Source passage:
Reputation: 13350
I'm parsing command sequence strings and need to convert each string into a string[] that will contain command tokens in the order that they're read.
The reason being is that these sequences are stored in a database to instruct a protocol client to carry out a certain prescribed sequence for individual distant applications. There are special tokens in these strings that I need to add to the string[] by themselves because they don't represent data being transmitted; instead they indicate blocking pauses.
The sequences do not contain delimiters. There can be any amount of special tokens found anywhere in a command sequence which is why I can't simply parse the strings with regex. Also, all of these special commands within the sequence are wrapped with ${}
Here's an example of the data that I need to parse into tokens (P1 indicates blocking pause for one second):
"some data to transmit${P1}more data here"
Resulting array should look like this:
{ "some data to transmit", "${P1}", "more data here" }
I would think LINQ could help with this, but I'm not so sure. The only solution I can come up with would be to loop through each character until a $
is found and then detect if a special pause command is available and then parse the sequence from there using indexes.
Upvotes: 3
Views: 720
Reputation: 13350
Using a little bit of Gabe's suggestion, I've come up with a solution that does exactly what I was looking to do:
string tokenPattern = @"(\${\w{1,4}})";
string cmdSequence = "${P}test${P}${P}test${P}${Cr}";
string[] tokenized = (from token in Regex.Split(cmdSequence, tokenPattern)
where token != string.Empty
select token).ToArray();
With the command sequence in the above example, the array contains this:
{ "${P}", "test", "${P}", "${P}", "test", "${P}", "${Cr}"}
Upvotes: 0
Reputation: 86718
One option is to use Regex.Split(str, @"(\${.*?})")

What you need to do:
Pick up the forum thread above on splitting command sequence strings with ${} tokens, and write on from its last line.

Raw records:
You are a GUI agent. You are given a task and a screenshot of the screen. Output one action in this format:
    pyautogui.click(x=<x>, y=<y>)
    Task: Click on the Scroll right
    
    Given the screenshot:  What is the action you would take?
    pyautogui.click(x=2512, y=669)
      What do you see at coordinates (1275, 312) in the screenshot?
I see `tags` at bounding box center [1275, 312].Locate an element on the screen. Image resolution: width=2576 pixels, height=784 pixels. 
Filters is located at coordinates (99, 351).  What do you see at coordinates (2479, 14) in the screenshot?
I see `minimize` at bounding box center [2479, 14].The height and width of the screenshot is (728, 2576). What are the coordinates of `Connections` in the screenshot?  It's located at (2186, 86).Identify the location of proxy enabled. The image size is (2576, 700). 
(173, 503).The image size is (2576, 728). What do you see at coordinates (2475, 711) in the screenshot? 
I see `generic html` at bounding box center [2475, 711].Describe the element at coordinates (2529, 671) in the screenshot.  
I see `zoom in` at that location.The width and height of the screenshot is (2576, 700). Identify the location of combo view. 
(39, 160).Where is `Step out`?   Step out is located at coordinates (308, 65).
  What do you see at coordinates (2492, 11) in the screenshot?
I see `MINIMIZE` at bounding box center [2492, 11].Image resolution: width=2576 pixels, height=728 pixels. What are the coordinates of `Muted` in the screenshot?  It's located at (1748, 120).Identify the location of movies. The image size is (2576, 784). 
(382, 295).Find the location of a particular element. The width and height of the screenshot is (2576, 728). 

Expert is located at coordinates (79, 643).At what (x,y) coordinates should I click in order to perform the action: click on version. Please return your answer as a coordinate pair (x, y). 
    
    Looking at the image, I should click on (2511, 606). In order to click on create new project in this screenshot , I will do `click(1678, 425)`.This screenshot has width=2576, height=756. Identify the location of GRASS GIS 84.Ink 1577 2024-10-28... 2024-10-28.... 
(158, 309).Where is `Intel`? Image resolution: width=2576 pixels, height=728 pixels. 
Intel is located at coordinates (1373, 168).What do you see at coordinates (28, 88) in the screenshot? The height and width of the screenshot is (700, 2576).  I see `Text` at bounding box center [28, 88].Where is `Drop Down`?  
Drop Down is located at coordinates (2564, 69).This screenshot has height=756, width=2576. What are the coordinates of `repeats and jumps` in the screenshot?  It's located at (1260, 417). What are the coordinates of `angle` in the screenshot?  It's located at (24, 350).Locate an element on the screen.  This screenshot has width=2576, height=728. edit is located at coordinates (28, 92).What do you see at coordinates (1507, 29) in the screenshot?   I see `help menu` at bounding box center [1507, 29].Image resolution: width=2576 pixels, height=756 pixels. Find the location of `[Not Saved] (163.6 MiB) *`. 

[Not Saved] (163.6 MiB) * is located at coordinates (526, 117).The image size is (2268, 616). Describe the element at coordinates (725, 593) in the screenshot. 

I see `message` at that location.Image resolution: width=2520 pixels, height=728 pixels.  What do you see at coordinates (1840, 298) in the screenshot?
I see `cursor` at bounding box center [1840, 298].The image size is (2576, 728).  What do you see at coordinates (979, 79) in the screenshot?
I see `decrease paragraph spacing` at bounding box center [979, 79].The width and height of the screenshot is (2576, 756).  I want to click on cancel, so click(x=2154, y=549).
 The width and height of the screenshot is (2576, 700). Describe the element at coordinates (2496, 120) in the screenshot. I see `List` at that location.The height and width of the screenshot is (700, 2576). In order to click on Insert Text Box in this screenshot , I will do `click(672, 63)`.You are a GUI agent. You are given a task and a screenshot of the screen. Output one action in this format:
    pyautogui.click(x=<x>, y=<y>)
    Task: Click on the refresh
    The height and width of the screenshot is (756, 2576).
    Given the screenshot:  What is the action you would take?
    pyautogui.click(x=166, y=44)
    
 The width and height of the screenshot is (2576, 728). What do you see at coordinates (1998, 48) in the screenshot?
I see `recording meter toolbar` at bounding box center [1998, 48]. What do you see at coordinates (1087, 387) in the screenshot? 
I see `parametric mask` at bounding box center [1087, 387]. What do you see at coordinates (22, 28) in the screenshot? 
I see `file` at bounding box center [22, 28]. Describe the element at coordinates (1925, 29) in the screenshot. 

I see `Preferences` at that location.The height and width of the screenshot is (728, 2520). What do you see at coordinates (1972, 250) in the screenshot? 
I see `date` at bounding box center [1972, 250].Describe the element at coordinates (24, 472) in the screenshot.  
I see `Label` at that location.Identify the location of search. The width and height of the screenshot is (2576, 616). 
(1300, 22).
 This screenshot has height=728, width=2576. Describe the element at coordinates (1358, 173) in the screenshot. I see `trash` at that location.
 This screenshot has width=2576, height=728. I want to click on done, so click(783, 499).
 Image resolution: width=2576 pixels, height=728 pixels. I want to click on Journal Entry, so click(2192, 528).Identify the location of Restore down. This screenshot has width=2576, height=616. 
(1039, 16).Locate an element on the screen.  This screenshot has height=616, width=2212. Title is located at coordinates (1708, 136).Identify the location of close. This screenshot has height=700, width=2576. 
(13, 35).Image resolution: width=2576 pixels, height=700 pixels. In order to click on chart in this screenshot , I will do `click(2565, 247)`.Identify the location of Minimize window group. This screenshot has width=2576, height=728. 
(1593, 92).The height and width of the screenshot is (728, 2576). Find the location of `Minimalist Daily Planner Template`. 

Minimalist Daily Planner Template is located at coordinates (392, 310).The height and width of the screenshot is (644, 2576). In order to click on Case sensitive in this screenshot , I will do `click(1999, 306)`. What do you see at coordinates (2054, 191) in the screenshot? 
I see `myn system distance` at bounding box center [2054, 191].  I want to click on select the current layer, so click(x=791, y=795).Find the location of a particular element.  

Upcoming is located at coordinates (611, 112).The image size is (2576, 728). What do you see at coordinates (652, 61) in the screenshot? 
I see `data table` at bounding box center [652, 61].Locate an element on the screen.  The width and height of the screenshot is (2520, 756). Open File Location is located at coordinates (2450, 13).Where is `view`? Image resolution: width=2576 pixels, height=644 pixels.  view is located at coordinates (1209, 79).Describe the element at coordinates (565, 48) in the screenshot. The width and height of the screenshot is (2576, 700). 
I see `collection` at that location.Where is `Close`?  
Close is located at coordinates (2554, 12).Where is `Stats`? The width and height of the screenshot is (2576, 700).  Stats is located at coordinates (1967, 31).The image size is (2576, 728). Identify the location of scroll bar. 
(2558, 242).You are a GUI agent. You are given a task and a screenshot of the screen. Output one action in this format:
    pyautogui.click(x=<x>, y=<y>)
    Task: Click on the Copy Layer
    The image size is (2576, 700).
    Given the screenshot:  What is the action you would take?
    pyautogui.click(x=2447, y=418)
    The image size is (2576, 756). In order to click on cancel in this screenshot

Result for this task:
and ignore the empty strings that you get when you have two special tokens next to each other.
Perhaps Regex.Split(str, @"(\${.*?})").Where(s => s != "")
is what you want.
Upvotes: 2
Reputation: 14223
Alright, so as was mentioned in the comments, I suggest you read about lexers. They have the power to do everything and more of what you described.
Since your requirements are so simple, I'll say that it is not too difficult to write the lexer by hand. Here's some pseudocode that could do it.
IEnumerable<string> tokenize(string str) {
var result = new List<string>();
int pos = -1;
int state = 0;
int temp = -1;
while( ++pos < str.Length ) {
switch(state) {
case 0:
if( str[pos] == "$" ) { state = 1; temp = pos; }
break;
case 1:
if( str[pos] == "{" ) { state = 2; } else { state = 0; }
break;
case 2:
if( str[pos] == "}" } {
state = 0;
result.Add( str.Substring(0, temp) );
result.Add( str.Substring(temp, pos) );
str = str.Substring(pos);
pos = -1;
}
break;
}
}
if( str != "" ) {
result.Add(str);
}
return result;
}
Or something like that. I usually get the parameters of Substring
wrong on the first try, but that's the general idea.
You can get a much more powerful (and easier to read) lexer by using something like ANTLR.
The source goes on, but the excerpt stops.